■ How to complete this task: Show every line in the records below that contains the word "گروه".

■ Records for the task:
⟨

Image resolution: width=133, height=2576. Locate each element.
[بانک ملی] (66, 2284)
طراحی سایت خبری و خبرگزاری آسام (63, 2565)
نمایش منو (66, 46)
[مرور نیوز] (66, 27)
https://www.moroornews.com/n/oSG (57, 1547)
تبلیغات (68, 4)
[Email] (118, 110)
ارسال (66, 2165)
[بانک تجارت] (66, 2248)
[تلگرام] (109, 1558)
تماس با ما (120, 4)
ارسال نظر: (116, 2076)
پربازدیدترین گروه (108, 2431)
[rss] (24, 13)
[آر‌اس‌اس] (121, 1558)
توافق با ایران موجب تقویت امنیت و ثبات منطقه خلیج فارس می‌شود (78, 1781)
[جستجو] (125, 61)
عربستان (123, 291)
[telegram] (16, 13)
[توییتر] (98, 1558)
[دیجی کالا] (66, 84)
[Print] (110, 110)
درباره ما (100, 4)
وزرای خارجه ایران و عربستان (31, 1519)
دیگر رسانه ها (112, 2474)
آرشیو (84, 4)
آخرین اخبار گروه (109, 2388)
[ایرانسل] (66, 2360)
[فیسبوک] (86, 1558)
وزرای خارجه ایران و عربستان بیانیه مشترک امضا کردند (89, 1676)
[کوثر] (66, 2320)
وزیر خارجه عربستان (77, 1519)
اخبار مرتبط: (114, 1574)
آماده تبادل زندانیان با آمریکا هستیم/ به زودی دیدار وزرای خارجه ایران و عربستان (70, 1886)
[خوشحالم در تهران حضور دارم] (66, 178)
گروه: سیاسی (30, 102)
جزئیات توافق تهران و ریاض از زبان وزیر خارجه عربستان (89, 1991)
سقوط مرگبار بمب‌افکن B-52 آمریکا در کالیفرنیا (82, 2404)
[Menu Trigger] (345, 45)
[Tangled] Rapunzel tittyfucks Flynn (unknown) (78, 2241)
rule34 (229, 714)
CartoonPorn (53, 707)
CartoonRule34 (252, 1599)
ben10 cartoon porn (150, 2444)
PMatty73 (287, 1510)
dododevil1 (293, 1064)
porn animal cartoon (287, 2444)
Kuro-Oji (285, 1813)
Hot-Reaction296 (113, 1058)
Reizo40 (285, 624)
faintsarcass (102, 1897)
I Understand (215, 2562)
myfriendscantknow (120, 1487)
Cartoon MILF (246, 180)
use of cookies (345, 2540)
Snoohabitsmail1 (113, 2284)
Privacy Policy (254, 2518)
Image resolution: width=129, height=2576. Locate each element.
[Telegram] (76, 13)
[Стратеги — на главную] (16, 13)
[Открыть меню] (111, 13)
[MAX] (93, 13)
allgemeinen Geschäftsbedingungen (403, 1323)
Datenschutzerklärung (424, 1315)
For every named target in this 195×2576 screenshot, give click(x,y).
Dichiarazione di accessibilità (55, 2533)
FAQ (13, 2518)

⟩

■ Problem solution:
پربازدیدترین گروه (108, 2431)
آخرین اخبار گروه (109, 2388)
گروه: سیاسی (30, 102)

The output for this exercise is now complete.